Less than half the students who enrolled at Gavilan College with the intent to transfer to a four-year college or earn an associate’s degree or certificate actually achieve their goals.

According to the state’s 2009 accountability report for community colleges, 46.4 percent of first-year Gavilan students who expressed a desire to transfer to a university or earn an associate’s degree or a certificate reached their goal within six years. That percentage is down from 49.8 percent the previous year and 52 percent the year before that. Gavilan’s percentage also lags behind the state’s 51.8 percent of community college students who reach their initial goals within six years.

Gavilan’s Vice President of Instructional Services Kathleen Rose said she wasn’t worried by the statistic, “but it’s a bit of a call to action.” Part of the problem is that Gavilan “doesn’t do a good job” of capturing the reasons why students drop out, withdraw from classes or fail to reach their goals, Rose said.

“We have to, of course, continually monitor these trends,” she said. “I think that would help.”

“It’s a challenge to be a student these days,” she added.

By connecting with counselors and staying abreast of graduation and admissions requirements, students can better reach their goals, she said.

“Most importantly, before making that decision to withdraw or walk away, having that critical conversation with academic counselors is key,” Rose said. “Despite the fact that our enrollment has increased, we’re still a small school and can provide that individual service students may not have at the four-year level.”

The state also posted its 2010 draft accountability report to the California Community Colleges Chancellor’s Office Web site with similar numbers but that data is still subject to change pending corrections colleges are allowed to submit up to Dec. 1. The Chancellor’s Office expects to finalize the 2010 report by March.

In the last six years, the number of students enrolled in the California State University and University of California systems who attended California community colleges rose steadily. Since university enrollment also increased, the percentage of students who previously attended community colleges hovered at 46 percent, with more community college students gravitating toward the CSU, rather than the UC, system, according to the report.

With the state university systems limiting their freshman enrollment in recent years, Gavilan is seeing unprecedented growth, President Steve Kinsella said.

“We are just stuffed,” Kinsella said. “When the economy is strong and jobs are plentiful, students take fewer units and delay the completion of their education program to work.
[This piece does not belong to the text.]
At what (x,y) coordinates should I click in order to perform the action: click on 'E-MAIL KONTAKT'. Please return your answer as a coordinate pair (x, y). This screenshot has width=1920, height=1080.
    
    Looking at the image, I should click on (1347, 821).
When the economy starts to decline, they come back to take the additional courses that will make them more competitive in the marketplace.”
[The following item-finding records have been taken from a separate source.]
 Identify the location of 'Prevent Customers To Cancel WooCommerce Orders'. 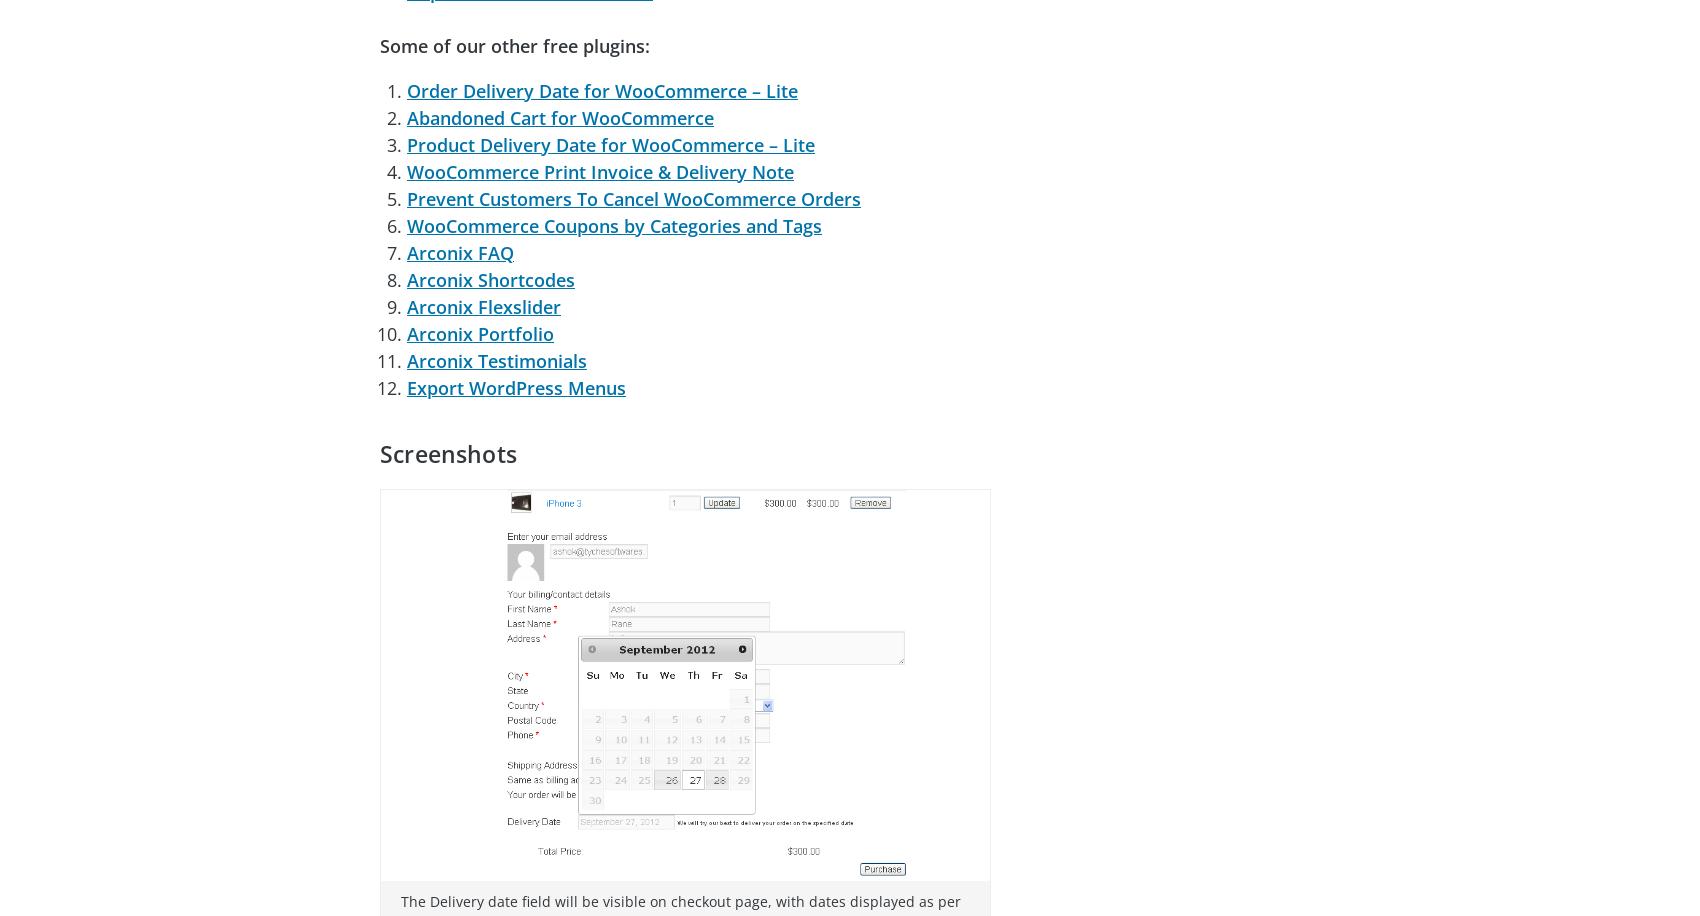
(632, 197).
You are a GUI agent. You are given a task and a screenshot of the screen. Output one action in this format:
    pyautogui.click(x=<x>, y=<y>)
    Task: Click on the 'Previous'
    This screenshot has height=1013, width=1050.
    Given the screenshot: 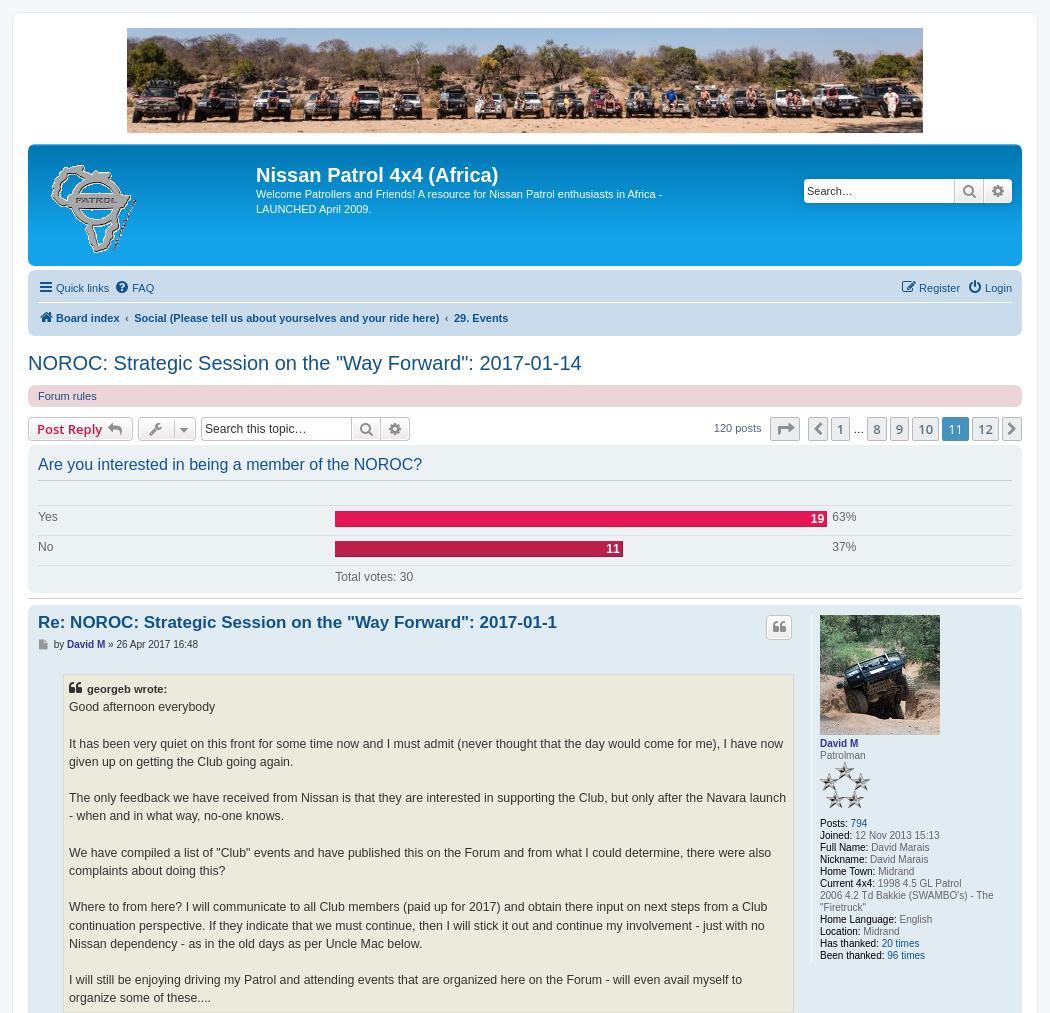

If the success rate of Gavilan and other community colleges remains the same, there will be more students looking to get into fewer spots at state universities in the coming years.
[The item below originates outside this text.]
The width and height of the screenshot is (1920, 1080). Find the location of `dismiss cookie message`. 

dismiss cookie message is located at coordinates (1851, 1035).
Thanks to budget cuts, state universities reduced their freshman classes by 10 percent for the current school year and Gavilan cut its course offerings significantly. As a result, “many students who wish to attend college may not be able to find what they need,” said Gavilan spokeswoman Jan Bernstein Chargin.

Although students are asked to indicate their educational intent on their application to Gavilan, many are not ready to make that decision and end up revising their academic goals anyway, Bernstein Chargin said.

“Very honestly, if a student accomplishes their goal in a longer period of time, we still feel that that student has succeeded,” she said. “I think a lot of people in community colleges are here specifically because their lives do not accommodate the traditional student track, meaning that they don’t have the money and family support to dedicate themselves full-time to their studies for several years.”